Vangelo secondo Giovanni 21,20-25
In quel tempo, Pietro si voltò e vide che li seguiva quel discepolo che Gesù amava, colui che nella cena si era chinato sul suo petto e gli aveva domandato: «Signore, chi è che ti tradisce?». Pietro dunque, come lo vide, disse a Gesù: «Signore, che cosa sarà di lui?». Gesù gli rispose: «Se voglio che egli rimanga finché io venga, a te che importa? Tu seguimi». Si diffuse perciò tra i fratelli la voce che quel discepolo non sarebbe morto. Gesù però non gli aveva detto che non sarebbe morto, ma: «Se voglio che egli rimanga finché io venga, a te che importa?».

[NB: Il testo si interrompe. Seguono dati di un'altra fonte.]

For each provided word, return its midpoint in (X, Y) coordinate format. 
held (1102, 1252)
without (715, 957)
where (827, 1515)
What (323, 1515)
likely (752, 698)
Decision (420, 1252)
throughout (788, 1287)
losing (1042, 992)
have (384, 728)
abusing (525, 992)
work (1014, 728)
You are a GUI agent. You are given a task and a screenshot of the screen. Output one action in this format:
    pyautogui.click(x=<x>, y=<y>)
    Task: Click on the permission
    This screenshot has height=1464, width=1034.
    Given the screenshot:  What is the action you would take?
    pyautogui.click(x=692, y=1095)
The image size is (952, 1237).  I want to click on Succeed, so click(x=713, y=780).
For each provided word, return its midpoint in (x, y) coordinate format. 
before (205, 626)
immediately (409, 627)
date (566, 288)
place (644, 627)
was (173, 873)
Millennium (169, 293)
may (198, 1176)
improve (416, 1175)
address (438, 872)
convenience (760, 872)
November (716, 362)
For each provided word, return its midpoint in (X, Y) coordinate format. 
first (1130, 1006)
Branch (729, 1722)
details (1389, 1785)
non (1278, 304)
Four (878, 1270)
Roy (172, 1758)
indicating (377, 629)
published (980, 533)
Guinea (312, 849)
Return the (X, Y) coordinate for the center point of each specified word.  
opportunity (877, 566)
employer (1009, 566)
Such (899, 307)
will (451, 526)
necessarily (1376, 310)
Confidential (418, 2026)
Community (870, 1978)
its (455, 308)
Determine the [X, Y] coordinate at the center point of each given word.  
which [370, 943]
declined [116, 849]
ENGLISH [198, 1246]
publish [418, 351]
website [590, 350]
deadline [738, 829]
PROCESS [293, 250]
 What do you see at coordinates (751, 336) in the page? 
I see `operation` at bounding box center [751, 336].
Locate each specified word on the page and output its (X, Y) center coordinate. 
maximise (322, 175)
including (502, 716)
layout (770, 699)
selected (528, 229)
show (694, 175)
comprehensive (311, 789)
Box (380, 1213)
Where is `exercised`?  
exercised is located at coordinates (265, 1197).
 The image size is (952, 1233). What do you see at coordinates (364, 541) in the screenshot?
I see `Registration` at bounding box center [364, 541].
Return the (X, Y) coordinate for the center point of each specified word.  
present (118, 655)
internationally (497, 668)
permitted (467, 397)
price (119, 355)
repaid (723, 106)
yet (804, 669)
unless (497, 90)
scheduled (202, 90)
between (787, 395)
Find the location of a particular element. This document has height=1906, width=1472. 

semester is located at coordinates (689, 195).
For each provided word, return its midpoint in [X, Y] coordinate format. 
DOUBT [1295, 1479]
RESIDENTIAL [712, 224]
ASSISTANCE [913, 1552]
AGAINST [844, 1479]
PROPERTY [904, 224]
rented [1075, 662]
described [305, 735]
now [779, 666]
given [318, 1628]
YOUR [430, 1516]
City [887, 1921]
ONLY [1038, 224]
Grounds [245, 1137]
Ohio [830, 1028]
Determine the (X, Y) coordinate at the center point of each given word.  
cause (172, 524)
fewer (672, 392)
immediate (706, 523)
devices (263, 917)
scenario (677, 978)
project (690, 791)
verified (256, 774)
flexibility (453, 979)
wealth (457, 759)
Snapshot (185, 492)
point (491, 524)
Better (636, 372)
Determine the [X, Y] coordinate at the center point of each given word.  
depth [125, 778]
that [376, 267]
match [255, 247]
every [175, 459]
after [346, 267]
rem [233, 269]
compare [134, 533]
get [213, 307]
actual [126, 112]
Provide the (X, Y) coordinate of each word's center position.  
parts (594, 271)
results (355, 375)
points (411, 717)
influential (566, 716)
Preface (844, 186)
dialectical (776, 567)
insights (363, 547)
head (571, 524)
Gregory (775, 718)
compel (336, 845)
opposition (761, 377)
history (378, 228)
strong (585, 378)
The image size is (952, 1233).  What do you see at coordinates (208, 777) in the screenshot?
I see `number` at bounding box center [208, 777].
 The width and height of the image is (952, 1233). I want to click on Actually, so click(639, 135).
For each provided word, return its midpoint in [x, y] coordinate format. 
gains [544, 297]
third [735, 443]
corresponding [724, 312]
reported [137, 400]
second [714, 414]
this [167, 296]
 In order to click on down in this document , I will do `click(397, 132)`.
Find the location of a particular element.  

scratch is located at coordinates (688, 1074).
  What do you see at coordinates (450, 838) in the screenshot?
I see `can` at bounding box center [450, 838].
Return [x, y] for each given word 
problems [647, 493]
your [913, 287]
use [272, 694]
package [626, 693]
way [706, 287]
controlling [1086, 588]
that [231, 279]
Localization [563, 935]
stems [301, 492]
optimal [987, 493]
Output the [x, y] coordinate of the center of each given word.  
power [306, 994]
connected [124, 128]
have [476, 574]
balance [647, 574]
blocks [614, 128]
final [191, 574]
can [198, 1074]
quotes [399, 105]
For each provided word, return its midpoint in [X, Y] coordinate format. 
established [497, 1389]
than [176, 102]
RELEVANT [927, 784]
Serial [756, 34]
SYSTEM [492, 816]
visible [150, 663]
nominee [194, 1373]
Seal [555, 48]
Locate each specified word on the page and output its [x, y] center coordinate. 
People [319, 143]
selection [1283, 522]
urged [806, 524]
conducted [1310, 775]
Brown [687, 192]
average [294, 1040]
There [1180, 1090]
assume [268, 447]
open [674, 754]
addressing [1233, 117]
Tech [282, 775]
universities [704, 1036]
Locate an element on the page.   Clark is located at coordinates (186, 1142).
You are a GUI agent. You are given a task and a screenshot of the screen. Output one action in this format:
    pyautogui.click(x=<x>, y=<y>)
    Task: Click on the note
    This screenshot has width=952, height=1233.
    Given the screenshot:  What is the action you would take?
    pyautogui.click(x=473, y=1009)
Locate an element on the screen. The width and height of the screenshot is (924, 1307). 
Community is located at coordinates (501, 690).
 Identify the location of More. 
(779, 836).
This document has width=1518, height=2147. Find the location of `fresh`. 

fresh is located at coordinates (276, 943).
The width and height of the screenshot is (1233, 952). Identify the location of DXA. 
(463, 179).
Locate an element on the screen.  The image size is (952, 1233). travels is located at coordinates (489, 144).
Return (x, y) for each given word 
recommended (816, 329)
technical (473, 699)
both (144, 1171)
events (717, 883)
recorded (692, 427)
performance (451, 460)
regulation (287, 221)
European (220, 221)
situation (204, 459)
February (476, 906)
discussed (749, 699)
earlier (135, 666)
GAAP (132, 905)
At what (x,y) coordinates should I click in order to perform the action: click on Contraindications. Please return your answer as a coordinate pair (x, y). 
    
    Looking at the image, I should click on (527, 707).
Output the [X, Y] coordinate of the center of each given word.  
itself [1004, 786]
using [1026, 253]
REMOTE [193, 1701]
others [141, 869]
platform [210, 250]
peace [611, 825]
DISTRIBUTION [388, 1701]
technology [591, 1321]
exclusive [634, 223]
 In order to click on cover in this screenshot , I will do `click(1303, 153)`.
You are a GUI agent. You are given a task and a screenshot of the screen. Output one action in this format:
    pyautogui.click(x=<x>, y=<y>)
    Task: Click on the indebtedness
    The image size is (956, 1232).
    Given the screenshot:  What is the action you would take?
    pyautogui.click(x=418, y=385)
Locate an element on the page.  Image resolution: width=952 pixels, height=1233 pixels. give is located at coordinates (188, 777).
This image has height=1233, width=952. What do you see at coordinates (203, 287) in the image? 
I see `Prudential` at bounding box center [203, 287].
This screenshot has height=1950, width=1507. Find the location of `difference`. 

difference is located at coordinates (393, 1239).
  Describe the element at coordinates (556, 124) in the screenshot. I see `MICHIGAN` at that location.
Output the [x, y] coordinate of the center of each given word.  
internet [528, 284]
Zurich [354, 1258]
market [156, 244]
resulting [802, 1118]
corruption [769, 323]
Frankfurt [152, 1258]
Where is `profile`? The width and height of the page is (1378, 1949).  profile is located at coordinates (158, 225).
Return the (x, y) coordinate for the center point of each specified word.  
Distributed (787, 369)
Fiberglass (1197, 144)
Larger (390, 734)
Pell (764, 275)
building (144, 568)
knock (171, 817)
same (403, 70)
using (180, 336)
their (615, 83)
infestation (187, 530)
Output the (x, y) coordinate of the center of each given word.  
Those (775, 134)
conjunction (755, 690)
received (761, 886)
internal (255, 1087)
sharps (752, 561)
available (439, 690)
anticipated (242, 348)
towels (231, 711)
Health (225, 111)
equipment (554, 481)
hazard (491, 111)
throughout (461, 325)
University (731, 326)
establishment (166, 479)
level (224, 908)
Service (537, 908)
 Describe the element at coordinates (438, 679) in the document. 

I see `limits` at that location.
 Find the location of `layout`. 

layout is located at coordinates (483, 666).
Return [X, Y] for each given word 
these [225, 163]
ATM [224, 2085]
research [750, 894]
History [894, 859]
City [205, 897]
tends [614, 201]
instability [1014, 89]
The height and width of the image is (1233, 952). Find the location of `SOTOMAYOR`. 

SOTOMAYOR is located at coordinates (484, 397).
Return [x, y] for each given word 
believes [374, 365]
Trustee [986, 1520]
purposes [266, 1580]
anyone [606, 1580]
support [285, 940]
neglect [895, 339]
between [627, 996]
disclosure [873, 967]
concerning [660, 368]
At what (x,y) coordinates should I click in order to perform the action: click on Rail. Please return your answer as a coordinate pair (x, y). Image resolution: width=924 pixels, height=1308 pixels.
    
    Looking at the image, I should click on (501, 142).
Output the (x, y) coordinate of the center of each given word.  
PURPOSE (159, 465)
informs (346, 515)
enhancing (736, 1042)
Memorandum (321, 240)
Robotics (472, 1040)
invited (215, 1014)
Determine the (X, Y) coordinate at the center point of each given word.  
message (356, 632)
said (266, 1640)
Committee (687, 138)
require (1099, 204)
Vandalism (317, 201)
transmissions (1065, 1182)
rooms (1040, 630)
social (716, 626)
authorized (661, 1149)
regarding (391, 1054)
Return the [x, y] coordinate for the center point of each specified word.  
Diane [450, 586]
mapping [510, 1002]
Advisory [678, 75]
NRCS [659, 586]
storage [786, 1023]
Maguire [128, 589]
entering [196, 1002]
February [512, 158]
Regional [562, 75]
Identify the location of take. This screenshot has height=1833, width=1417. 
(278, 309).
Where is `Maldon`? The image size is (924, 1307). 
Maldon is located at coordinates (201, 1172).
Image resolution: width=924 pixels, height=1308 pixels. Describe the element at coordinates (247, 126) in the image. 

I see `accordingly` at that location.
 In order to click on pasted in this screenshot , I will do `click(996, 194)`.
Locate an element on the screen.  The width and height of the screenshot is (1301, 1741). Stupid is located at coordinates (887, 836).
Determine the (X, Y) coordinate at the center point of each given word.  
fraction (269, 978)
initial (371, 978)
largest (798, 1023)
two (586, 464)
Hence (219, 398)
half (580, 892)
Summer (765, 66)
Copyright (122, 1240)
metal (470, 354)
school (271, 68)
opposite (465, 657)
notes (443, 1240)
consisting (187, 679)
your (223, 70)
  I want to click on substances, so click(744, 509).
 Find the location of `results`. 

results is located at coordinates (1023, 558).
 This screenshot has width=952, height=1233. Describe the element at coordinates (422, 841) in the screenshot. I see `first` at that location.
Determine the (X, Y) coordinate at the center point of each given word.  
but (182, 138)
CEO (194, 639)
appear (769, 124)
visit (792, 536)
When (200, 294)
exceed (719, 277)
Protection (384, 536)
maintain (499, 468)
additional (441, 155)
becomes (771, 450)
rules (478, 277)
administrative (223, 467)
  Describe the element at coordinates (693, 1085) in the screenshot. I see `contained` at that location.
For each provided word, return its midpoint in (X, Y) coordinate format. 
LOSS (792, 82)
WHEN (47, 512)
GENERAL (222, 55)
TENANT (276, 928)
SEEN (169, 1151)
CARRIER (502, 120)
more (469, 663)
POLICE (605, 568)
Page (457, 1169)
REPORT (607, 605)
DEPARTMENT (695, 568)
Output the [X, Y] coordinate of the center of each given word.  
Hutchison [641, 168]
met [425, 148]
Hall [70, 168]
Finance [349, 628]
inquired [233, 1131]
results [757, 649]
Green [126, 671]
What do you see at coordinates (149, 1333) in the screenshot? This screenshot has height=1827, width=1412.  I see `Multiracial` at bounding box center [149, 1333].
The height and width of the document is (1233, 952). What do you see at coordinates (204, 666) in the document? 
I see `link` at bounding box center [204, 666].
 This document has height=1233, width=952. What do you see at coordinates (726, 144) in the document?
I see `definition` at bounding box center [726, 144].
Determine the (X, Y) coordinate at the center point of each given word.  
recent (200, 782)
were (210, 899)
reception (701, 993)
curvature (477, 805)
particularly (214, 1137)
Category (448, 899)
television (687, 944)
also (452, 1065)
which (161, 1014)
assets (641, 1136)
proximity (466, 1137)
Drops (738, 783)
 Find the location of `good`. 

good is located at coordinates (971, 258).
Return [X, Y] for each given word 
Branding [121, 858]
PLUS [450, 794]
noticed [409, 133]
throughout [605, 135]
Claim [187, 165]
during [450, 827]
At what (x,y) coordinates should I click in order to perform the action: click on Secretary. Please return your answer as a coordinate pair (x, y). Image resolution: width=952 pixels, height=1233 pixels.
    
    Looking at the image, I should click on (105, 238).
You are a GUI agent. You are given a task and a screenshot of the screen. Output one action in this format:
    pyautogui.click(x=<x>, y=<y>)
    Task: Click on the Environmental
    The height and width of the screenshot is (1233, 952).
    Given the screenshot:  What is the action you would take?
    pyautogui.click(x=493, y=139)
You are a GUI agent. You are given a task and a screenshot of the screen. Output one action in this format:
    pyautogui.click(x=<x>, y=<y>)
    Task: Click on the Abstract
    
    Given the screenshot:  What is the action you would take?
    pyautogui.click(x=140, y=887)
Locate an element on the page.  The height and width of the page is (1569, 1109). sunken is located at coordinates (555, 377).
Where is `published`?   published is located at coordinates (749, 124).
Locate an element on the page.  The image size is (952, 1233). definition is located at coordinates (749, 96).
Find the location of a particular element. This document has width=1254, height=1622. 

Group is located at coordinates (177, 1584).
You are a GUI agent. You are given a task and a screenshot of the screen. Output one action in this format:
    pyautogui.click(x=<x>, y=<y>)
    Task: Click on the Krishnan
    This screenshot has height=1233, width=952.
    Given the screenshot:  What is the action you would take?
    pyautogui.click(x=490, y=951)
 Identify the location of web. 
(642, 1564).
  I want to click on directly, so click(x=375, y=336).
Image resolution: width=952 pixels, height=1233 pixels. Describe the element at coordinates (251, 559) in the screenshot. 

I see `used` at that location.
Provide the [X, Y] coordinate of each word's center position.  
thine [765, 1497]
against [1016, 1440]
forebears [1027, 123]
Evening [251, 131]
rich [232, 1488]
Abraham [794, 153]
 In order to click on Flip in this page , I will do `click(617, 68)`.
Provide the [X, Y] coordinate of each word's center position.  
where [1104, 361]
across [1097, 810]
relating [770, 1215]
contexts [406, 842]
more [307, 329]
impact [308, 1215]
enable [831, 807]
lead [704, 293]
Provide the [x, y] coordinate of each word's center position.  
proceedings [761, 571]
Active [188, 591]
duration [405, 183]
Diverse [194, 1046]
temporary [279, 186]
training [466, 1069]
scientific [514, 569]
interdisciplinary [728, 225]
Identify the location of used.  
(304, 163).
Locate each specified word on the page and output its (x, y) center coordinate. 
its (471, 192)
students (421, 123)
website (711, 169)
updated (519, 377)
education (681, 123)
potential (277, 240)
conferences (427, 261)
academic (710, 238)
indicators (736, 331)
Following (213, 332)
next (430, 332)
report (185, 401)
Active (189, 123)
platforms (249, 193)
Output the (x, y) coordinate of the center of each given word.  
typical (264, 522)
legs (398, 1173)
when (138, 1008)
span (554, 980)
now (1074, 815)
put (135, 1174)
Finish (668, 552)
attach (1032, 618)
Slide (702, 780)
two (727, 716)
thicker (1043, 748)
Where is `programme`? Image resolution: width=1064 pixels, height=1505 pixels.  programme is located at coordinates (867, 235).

Questi è il discepolo che testimonia queste cose e le ha scritte, e noi sappiamo che la sua testimonianza è vera. Vi sono ancora molte altre cose compiute da Gesù che, se fossero scritte una per una, penso che il mondo stesso non basterebbe a contenere i libri che si dovrebbero scrivere.
IL VANGELO CHE RIMANE
Giovanni, l’unico degli apostoli a non morire martire, mette la firma al suo Vangelo. Egli è consapevole che la vita e il mistero di Gesù sono ben più grandi di quanto egli abbia potuto raccontare. Il Vangelo rimane aperto. Non sono perché la pagina scritta non arriva a dire tutto, ma anche perché la sua comprensione è inesauribile. Soprattutto, la semente del Vangelo continua a portare frutto nella vita dei discepoli donando la grazia di ripercorrere e rivivere nel tempo presente il mistero del Signore risorto.